[Stored items]

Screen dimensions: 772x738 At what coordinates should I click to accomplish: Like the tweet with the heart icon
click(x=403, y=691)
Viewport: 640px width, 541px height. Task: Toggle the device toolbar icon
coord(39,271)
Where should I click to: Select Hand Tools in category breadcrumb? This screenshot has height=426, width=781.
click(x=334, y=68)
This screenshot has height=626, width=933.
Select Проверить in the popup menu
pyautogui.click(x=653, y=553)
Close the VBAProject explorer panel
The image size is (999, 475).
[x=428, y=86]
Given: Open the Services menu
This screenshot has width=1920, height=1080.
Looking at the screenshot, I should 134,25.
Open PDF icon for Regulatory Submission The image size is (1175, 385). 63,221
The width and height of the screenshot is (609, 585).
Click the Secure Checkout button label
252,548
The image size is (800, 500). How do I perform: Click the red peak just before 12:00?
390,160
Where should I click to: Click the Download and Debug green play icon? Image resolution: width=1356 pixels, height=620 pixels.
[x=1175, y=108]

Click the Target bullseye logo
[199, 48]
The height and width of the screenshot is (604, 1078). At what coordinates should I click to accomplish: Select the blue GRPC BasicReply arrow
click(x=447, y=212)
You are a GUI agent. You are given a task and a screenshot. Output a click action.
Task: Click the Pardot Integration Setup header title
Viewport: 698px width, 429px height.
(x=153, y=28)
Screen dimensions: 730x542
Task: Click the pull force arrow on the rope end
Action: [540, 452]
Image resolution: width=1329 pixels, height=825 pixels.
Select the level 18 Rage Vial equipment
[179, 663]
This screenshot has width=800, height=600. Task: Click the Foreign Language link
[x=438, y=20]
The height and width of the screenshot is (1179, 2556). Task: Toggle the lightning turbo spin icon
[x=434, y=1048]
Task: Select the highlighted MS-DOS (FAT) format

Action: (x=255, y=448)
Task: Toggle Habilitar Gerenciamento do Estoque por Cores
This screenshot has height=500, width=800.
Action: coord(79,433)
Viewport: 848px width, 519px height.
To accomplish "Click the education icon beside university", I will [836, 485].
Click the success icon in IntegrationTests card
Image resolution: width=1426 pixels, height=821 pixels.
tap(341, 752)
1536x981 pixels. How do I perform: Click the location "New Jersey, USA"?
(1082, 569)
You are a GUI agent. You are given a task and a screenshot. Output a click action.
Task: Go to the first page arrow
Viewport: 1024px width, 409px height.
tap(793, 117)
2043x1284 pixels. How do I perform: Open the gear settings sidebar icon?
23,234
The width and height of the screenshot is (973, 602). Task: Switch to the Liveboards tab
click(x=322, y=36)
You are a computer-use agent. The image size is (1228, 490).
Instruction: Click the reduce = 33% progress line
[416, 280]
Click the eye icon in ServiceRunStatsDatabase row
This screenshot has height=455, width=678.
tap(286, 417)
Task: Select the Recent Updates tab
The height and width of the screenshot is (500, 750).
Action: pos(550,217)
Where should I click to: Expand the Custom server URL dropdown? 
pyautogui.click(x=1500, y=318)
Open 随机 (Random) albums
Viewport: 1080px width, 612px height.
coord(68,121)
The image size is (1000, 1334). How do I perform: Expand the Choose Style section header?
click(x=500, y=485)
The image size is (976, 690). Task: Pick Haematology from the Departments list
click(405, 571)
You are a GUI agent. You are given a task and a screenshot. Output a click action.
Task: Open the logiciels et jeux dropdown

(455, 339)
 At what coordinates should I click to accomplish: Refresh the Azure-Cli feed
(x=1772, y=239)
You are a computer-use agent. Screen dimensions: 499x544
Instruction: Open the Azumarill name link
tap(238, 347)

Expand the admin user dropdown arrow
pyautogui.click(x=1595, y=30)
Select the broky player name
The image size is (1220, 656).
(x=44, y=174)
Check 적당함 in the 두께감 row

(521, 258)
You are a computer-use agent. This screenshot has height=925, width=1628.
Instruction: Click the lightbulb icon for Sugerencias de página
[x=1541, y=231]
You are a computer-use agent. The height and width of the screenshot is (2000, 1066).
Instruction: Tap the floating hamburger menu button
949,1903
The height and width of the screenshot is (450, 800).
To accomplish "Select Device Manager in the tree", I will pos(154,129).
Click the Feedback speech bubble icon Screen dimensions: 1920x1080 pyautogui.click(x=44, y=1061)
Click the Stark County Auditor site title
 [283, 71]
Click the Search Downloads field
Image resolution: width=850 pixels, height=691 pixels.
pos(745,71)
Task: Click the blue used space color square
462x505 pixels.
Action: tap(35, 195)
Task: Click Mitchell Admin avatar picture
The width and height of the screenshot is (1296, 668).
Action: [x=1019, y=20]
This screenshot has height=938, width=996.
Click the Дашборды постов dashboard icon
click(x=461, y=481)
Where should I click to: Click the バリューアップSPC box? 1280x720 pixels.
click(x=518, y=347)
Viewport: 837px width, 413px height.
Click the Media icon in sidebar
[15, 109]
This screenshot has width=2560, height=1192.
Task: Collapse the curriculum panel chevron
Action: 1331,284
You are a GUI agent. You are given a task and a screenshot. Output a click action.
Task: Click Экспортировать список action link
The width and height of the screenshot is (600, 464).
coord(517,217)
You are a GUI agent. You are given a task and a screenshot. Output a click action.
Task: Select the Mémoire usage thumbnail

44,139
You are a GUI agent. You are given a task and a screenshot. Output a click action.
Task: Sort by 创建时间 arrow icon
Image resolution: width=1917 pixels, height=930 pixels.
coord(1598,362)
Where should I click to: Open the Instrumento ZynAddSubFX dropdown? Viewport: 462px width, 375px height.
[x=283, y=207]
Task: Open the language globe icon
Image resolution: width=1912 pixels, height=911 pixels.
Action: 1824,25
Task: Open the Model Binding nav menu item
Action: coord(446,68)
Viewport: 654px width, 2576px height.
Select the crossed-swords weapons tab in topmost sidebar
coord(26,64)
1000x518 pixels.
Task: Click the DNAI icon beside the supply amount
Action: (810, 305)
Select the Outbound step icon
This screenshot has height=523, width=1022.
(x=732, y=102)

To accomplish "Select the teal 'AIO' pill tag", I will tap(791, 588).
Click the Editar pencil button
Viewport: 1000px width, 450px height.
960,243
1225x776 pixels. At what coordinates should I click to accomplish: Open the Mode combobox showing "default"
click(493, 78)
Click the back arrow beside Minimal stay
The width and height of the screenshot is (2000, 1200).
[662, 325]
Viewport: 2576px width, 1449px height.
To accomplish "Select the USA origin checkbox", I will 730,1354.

> _Exercise prompt_: Print the lines above again without any change, starting at the line that contains "Viewport: 654px width, 2576px height." and ending at the line that contains "(x=732, y=102)".

> _Answer to the problem_:
Viewport: 654px width, 2576px height.
Select the crossed-swords weapons tab in topmost sidebar
coord(26,64)
1000x518 pixels.
Task: Click the DNAI icon beside the supply amount
Action: (810, 305)
Select the Outbound step icon
This screenshot has height=523, width=1022.
(x=732, y=102)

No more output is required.